What else has happened? Oh, I bought my resident parking permit for the year. I was expecting it to have increased in price, but it was only £67.50 which I think is the same as last year. It is possible to buy a second permit, but I think someone forgot the decimal point because the price for that was £8450. Gulp. Glad I don’t have a second vehicle or need to buy one for the lodger anymore.

I’ve also booked my car in for its MOT in early March. Really hope there’s not much, if anything, wrong with it because I can’t afford a huge repair bill this year. Last year it failed because the horn wasn’t working — yeah, who else knew that was a legal safety requirement on a car? The car hasn’t done too many miles since last time. I mean, I’ve been up to Chester and back twice and driven to Reading and back twice, but other than that it’s mostly pootled around Suffolk. I haven’t noticed anything wrong with it, but then I never noticed the horn wasn’t working, so who knows?

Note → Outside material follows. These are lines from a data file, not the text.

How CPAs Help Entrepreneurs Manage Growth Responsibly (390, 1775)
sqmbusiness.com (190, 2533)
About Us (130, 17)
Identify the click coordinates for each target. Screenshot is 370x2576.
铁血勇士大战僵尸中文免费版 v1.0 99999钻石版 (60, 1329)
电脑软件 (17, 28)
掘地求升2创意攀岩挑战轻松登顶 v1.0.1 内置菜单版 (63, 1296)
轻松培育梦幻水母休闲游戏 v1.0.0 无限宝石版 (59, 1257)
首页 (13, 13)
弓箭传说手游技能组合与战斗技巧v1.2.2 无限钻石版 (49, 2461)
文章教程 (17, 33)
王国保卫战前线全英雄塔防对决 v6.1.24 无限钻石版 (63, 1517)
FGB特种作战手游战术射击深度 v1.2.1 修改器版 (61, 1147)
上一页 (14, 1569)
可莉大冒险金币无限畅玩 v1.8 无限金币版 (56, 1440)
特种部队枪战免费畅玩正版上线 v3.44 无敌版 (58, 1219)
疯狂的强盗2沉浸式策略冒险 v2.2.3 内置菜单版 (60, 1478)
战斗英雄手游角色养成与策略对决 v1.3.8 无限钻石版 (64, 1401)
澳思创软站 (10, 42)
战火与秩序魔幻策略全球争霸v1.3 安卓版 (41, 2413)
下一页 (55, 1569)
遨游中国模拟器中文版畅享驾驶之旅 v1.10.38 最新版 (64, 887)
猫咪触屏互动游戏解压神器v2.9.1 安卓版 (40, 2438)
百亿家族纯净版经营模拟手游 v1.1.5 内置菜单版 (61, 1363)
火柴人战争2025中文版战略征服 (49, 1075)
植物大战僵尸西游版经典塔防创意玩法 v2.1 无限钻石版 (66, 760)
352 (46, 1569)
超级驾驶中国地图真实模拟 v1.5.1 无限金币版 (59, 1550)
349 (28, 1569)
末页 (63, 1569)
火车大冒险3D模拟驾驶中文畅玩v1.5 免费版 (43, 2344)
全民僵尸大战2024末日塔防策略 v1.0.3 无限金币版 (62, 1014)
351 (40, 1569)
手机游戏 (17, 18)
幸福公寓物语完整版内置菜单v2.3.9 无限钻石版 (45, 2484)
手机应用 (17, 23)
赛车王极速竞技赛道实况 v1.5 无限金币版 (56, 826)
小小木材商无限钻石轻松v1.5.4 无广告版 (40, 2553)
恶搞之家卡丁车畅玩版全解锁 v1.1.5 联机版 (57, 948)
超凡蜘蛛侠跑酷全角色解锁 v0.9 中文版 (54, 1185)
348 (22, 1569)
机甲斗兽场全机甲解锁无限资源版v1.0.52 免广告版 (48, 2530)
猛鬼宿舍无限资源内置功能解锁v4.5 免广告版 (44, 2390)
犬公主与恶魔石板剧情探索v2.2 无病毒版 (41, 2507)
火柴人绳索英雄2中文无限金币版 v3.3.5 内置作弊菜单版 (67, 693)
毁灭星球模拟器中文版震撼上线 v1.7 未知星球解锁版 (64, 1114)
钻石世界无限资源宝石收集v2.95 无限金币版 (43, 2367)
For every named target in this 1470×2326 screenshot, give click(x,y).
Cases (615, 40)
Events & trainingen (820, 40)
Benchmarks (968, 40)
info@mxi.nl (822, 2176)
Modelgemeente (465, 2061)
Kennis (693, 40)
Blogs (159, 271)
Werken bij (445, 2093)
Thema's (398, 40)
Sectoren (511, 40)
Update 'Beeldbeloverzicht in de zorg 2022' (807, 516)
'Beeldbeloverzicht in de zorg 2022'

And that’s kind of it. My life is a bit slow and insular at the moment. I’m focusing on writing and getting my books up to date on Amazon. I’ve been reading a lot as well, which is nice, and just generally resting and taking things a bit easier. The run-up to Christmas and then the first fortnight of 2025 was manic. At the end of February, I’m facing three months of endless overtime, so I don’t feel guilty about having this respite. I think we all need to rest sometimes.

So, on that note, I am going to finally switch my computer off, heat myself some soup and binge-watch something on Netflix. Hope you are all well and maybe next time I will have more news for you.

Best wishes.

Julia Blake

Hibernating & Being Thrifty

Well, January is finally over. The longest month of the year. And yes, I know technically it’s only 31 days, but it feels like 131. Why does it seem like this first month drags on eternally? Christmas was centuries ago. I don’t like January. It’s a fatly depressing month. Everyone is ill, depressed, broke, and overweight. We all made resolutions and some even went so far as to sign up for gym memberships — yeah, good luck with that.

What have I been up to since we last spoke? Well, I’ve been giving hibernation a go and you know what, I think as a lifestyle it’s a good fit for me. After all, what is there to leave the house for? As storm after storm tore across the UK, one barely leaving before another was kicking the door down, I was not tempted to go out unless I absolutely had to. It rained. A lot. My hair does not like the rain. It was cold and dark. I was coming home in the dark. That is one of the only good things about this time of year, I can be home in my PJs, eating dinner, and settled in for the night by 6.30pm and nobody thinks it’s weird.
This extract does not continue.